Task: Reproduce the grant listing word for word, from "DRC C00557P 0011596" up to and including "military decision makers.".

Document extract:

☆ ☆ ☆ ☆ ☆

IIS 1143717 Sheth(PI) 09/2011 - 08/2013
NSF Hitzler (Co-PI) $141,828
EAGER: Expressive Scalable Querying Over Linked Open Data:
This project develops exploratory techniques to richly interlink components of LOD and then addresses the challenge of querying the LOD cloud, i.e., of obtaining answers to questions which require accessing, retrieving and combining information from different parts of the LOD cloud. Techniques for overcoming semantic heterogeneity include: semantic enrichment through Wikipedia bootstrapping; semantic integration through abstraction by means of upper-level ontologies; and, massively parallel methods for tractable ontology reasoning. Specifically, this research will: (1) identify richer, broader, and more relevant relationships between LOD datasets at instance and schema level (these relationships will promote better knowledge discovery, querying, and mapping of ontologies); (2) realize LOD query federation through an upper level ontology; and, (3) enable access to implicit knowledge through ontology reasoning.

R21 DA030571-01A1 Sheth, Daniulaityte (PIs) 07/01/2011 - 06/30/2013
NIH/NIDA Carlson, Falck (Co-PIs) $401,500
A Study of Social Web Data on Buprenorphine Abuse Using Semantic Web Technology:
Research involving semantic web and NLP techniques for developing ability to aggregate and analyze Web-based forums about burprenorphine/naloxone and buprenorphine abuse practices. A collaboration between epidemiologists at CITAR and Computer Scientists at Kno.e.sis.

DRC C00557P 0011596 02 Sheth(PI) 06/2011 - 12/2012
Riverside Research Prasad (Co-PI) $81,539
Trusted Semantic Sensor Web to Support Decision Making Over Massive Amounts of Sensor and Social Data:
The goal of this project is to create integrated access to a variety of multimodal sensor and social data which centers on events and their analysis. This is done in a way so that humans are presented with highly relevant information at a level of abstractions that lends itself to better and more timely decision-making. While many efforts in semantic sensor web and semantic social web show promise in this area, it is critical that trustworthiness of observational data as well as reported information at higher level abstraction be an integral part of any system that is of value to military decision makers.

Sheth (PI) 04/2011
Janya $25,150
Enhancing Information Extraction with linked Open Data:
The WSU research will perform tasks related to information extraction with linked open data.

☆ ☆ ☆ ☆ ☆

Dataset extract:
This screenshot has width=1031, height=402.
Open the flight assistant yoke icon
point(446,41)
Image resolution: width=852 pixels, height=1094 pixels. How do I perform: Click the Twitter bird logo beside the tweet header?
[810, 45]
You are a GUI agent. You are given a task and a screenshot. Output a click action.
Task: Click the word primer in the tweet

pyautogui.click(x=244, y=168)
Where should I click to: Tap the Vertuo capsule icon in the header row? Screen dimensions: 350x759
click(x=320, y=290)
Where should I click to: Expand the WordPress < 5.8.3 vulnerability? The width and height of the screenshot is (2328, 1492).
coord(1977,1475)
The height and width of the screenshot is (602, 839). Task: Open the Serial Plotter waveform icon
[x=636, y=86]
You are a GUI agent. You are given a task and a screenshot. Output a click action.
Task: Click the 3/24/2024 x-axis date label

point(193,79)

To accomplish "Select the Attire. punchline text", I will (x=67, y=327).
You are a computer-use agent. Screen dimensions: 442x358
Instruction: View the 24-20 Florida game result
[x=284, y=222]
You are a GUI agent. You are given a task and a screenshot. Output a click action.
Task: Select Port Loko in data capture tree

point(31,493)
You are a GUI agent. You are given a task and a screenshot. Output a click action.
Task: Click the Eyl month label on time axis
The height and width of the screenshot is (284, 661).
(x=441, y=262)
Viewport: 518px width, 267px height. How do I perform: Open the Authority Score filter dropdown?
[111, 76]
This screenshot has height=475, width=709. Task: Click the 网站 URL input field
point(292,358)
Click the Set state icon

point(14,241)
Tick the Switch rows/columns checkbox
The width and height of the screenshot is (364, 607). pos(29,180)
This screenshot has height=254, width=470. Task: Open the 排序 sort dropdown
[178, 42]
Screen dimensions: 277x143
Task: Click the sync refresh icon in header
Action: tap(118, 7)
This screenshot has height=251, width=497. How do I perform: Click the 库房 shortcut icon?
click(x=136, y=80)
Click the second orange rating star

☆ ☆ ☆ ☆ ☆

Solution for this problem:
DRC C00557P 0011596 02 Sheth(PI) 06/2011 - 12/2012
Riverside Research Prasad (Co-PI) $81,539
Trusted Semantic Sensor Web to Support Decision Making Over Massive Amounts of Sensor and Social Data:
The goal of this project is to create integrated access to a variety of multimodal sensor and social data which centers on events and their analysis. This is done in a way so that humans are presented with highly relevant information at a level of abstractions that lends itself to better and more timely decision-making. While many efforts in semantic sensor web and semantic social web show promise in this area, it is critical that trustworthiness of observational data as well as reported information at higher level abstraction be an integral part of any system that is of value to military decision makers.